Que signifie « désarmer l’intelligence artificielle » ? La formule, qui constitue le fil conducteur de l’encyclique, ne signifie pas rejeter la technologie, mais refuser qu’elle devienne un instrument de domination militaire, économique ou cognitive. Selon le Pape, il s’agit de soustraire l’IA aux logiques de compétition et de concentration qui en font, dans sa forme actuelle, un facteur de fracture sociale et de risques nouveaux pour la paix.
Pourquoi le Pape a-t-il choisi le nom Léon XIV ? Le choix du nom papal s’inscrit dans la filiation explicite de Léon XIII, auteur en 1891 de l’encyclique sociale Rerum Novarum, fondatrice de la doctrine sociale catholique face à l’industrialisation. Le parallèle entre la révolution industrielle du XIXᵉ siècle et la révolution numérique actuelle est l’un des fils conducteurs du texte.
Le Pape s’oppose-t-il à l’intelligence artificielle ? Non. L’encyclique ne rejette pas la technologie en tant que telle, mais critique les usages qui transforment l’IA en instrument de domination ou d’exclusion.
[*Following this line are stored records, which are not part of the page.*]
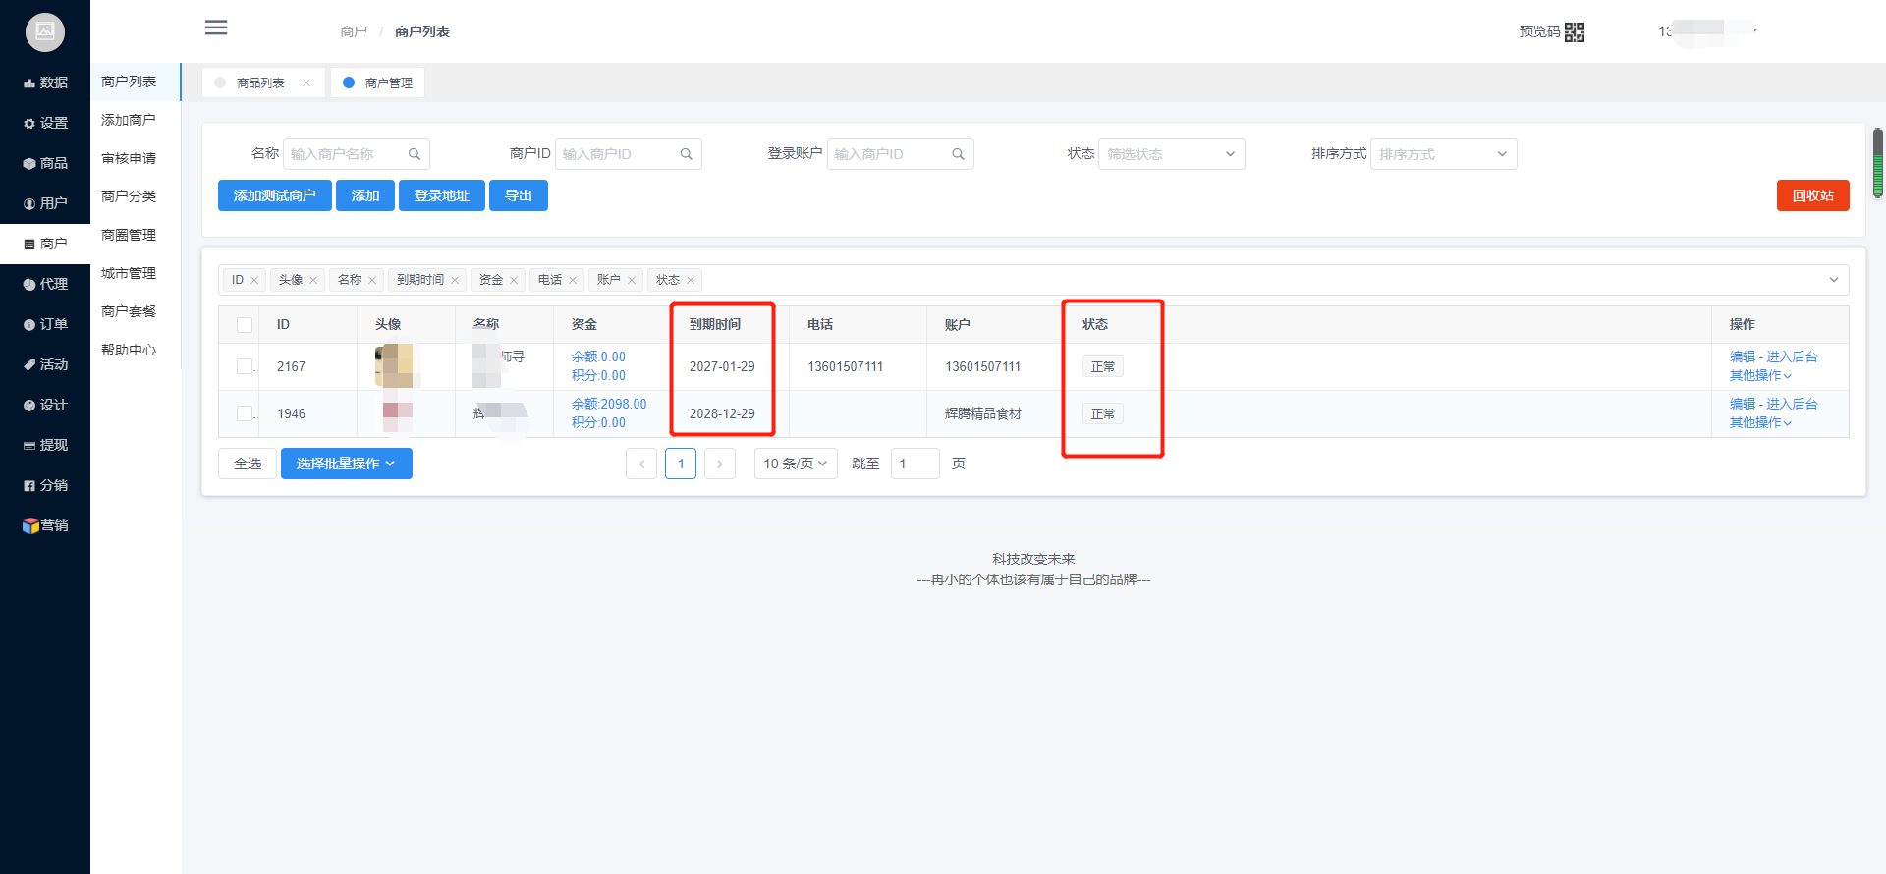The image size is (1886, 874).
Task: Open 商户分类 in the submenu
Action: click(129, 196)
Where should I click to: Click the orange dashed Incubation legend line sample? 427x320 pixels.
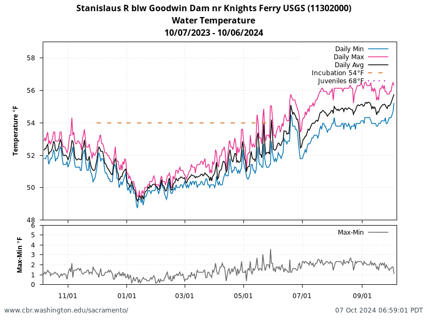tap(378, 73)
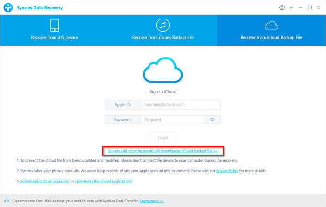Toggle password visibility with the eye icon

(212, 120)
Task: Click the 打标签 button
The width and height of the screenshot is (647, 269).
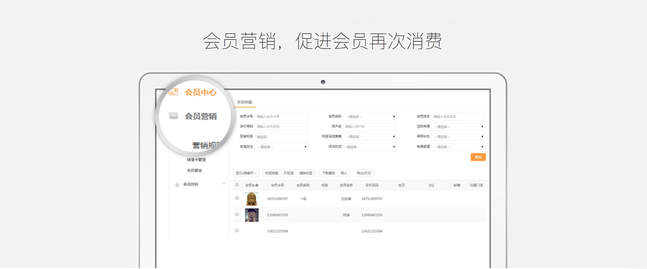Action: coord(289,173)
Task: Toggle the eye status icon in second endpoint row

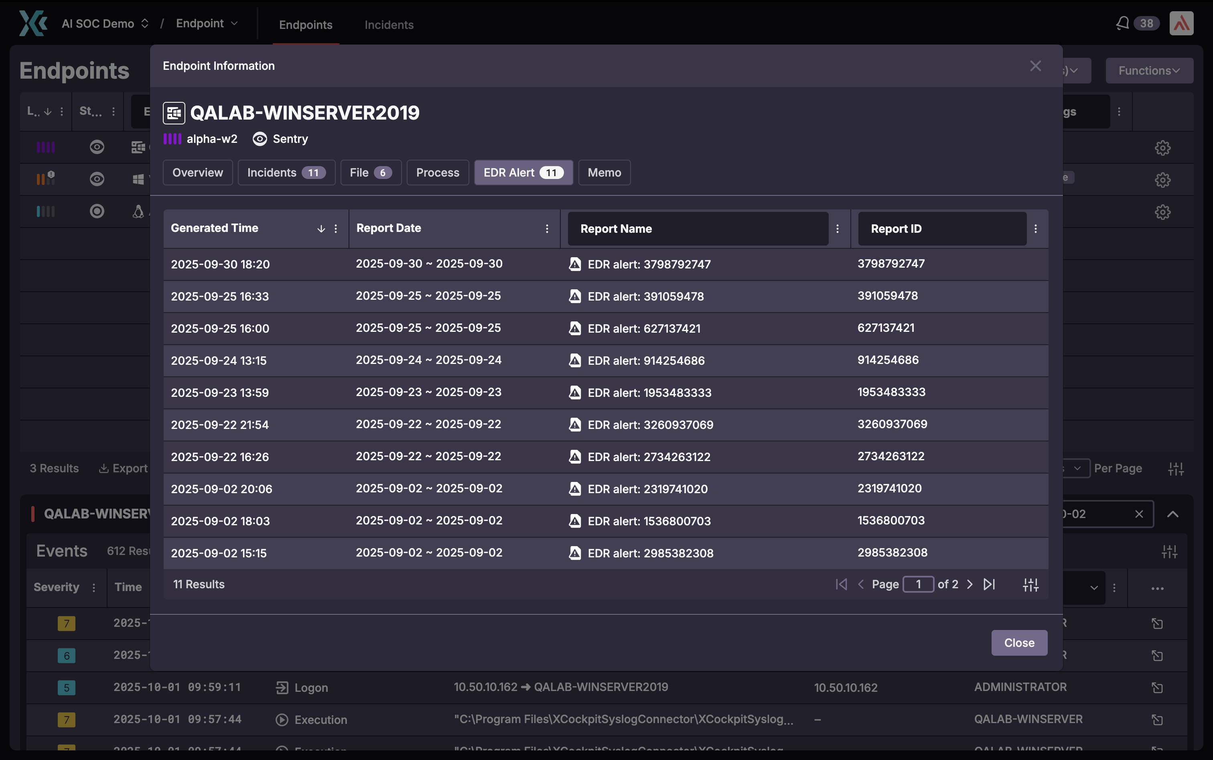Action: (x=97, y=179)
Le texte affirme que l’IA « ne peut être considérée comme moralement neutre » et appelle à un cadre éthique commun, à une supervision indépendante des algorithmes et à une « alphabétisation numérique » des citoyens.
Que dit l’encyclique sur l’IA militaire ? C’est l’un des passages les plus fermes du document. Léon XIV juge inacceptable de « confier à des systèmes artificiels des décisions mortelles » et demande que toute application militaire de l’IA soit soumise aux contraintes éthiques les plus rigoureuses. Le Pape a indiqué avoir écouté des voix « très inquiétantes » sur les systèmes d’armes autonomes échappant au contrôle humain.
Quelle est la portée concrète d’une encyclique papale sur l’IA ? Une encyclique n’a pas de valeur juridique contraignante hors du droit canonique, mais elle pose un cadre éthique qui pèse traditionnellement bien au-delà des seuls fidèles catholiques. Magnifica humanitas s’ajoute à un ensemble d’initiatives institutionnelles internationales — AI Act européen, résolutions de l’ONU, rapports de l’OCDE — qui dessinent progressivement les contours d’une régulation mondiale de l’IA.
Ce qu’il faut retenir
Avec Magnifica humanitas, le Pape Léon XIV signe la première encyclique d’un pontificat résolument tourné vers les défis du XXIᵉ siècle. Le texte, présenté en personne le 25 mai 2026 au Vatican et inscrit dans la filiation de Rerum Novarum (1891), appelle à « désarmer l’intelligence artificielle » — non pour la rejeter, mais pour la soustraire aux logiques de domination militaire, économique et cognitive. Trois axes structurent le propos : refus des systèmes d’armes autonomes, dénonciation de la concentration du pouvoir technologique entre quelques acteurs, et appel à l’éducation comme condition d’un usage responsable. L’encyclique n’a pas de portée juridique contraignante, mais elle pose un cadre éthique et anthropologique qui s’ajoute aux régulations institutionnelles en cours, et que le secteur de l’IA ne pourra pas ignorer.